Brasserie artisanale
Si Cédric Rosmant produit seul (600 hectolitres la première année !), il est désormais aidé par deux personnes pour le marketing et la commercialisation des bouteilles et des fûts. Il faut dire que la gamme est désormais riche de huit bières artisanales (le malt vient de la Malterie du Château de Belœil et de Belgomalt, et le houblon majoritairement de la Houblonnerie de Liège) : pils, blanche à la bergamote, triple, IPA, Impérial Stout, blonde aux quatre céréales, etc. Elles ont été acceptées dans la gamme des produits locaux pour les Carrefour de Bruxelles et de Wallonie et sont déjà abondamment présentes dans les commerces locaux. L’horeca est en plein développement. Comme pour les autres activités, une société particulière a été créée.
“Dans chaque société, je me suis associée, au nom de la famille, avec les partenaires, explique Aurélie Karaziwan. C’est une bonne manière de faire, je trouve, pour garantir la pérennité des activités. Pour la chocolaterie, les choses se sont faites naturellement. Jérôme est un ami d’enfance. Avec Raphaël, ils cherchaient un espace atelier et je trouvais que leur travail cadrait parfaitement avec notre projet.”
Après le resto ouvert au début 2024, une chocolaterie a donc vu le jour le 3 décembre dernier. À sa tête, Jérôme Deborne et Raphaël Vanda, qui se sont connus en secondaires à l’Athénée Royal d’Auderghem et qui, à 35 ans, ont entamé ensemble une formation en chocolaterie-confiserie en cours du soir à l’Institut Roger Lambion. Si la gamme n’est pas encore complète, elle propose déjà des pralines, des macarons, des rochers, des biscuits, une pâte à tartiner au caramel beurre salé, etc. Les deux partenaires ne travaillent pas la fève (ils n’ont pas l’espace) mais des chocolats équitables issus de producteurs durables. La clientèle est au rendez-vous.
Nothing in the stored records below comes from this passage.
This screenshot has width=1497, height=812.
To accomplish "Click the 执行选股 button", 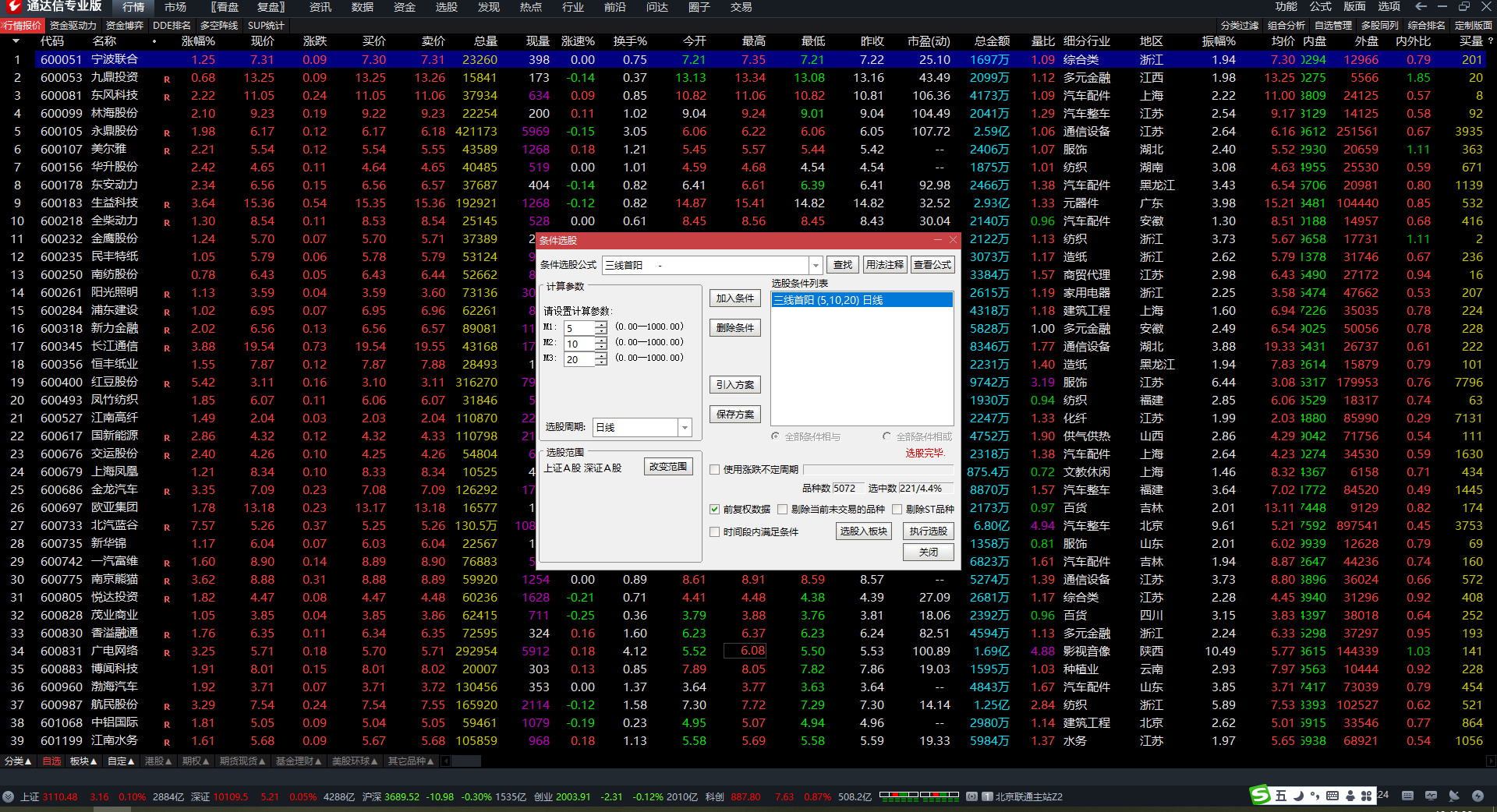I will pyautogui.click(x=928, y=531).
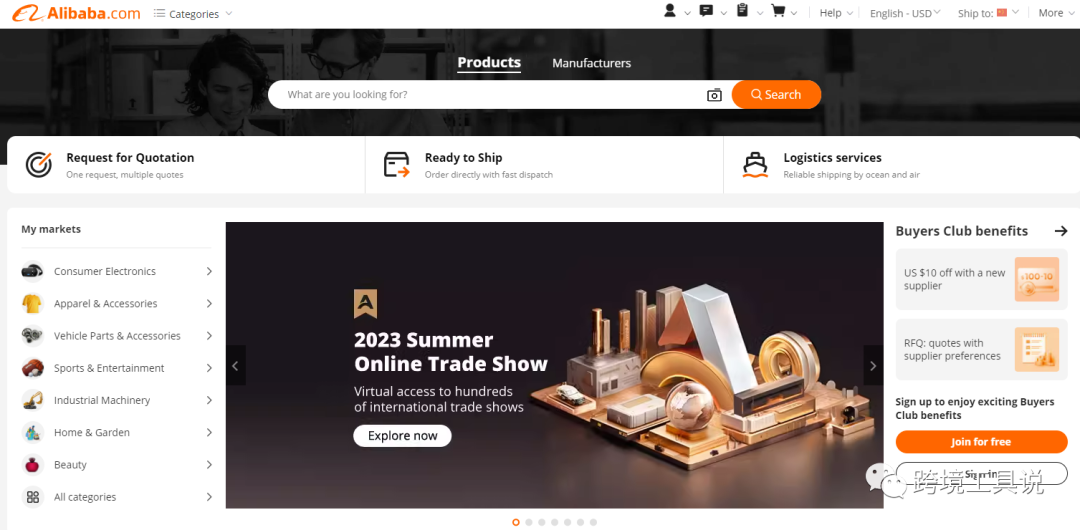
Task: Expand the Categories dropdown
Action: click(193, 14)
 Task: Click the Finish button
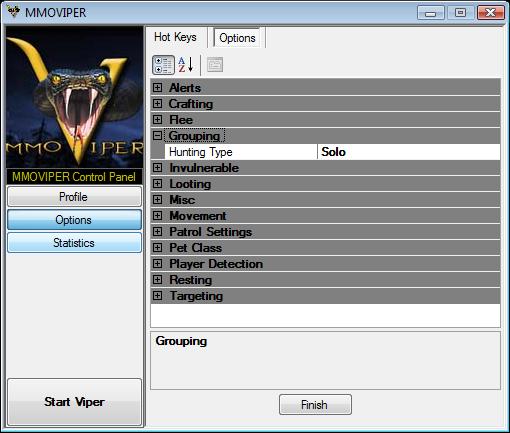(315, 405)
Isabelle Arpin dans son élément
Cela fait plus d’une décennie que nous connaissons Isabelle Arpin. Nous avons suivi la cheffe dans toutes ses péripéties bruxelloises dont certaines furent étoilées : Alexandre et le Wy.En juin 2023, elle a décidé de fermer son restaurant éponyme situé à l’avenue Louise à Bruxelles. Son propriétaire n’était autre qu’Albert Karaziwan… “Il m’a de suite proposé de venir voir ce qu’il faisait à Leignon où il voulait ouvrir un resto dans l’ancienne ferme qu’il venait de racheter, se rappelle-t-elle. Le projet global m’a séduit. Le resto est situé dans l’ancien logement de la ferme. Ils ont rénové à l’ancienne en préservant et recyclant au maximum. Cet écrin est juste magnifique. Avec mon associée Dominika Herzig, nous avons enfin l’espace pour faire des choses dont on rêve depuis longtemps : des boissons sans alcool, de la conservation et de la fermentation de légumes, etc. Nous avons un petit potager et des arbres fruitiers (cassis et cerisiers). Par rapport à Bruxelles, j’ai aussi la chance d’avoir tous mes producteurs ou quasi à proximité. Il n’y a plus de problème de livraison ! (rires). J’ai trouvé une belle qualité de vie et je n’ai plus du tout l’envie de bouger ! Il m’est arrivé bien des aventures mais ce ne fut pas toujours mon choix.”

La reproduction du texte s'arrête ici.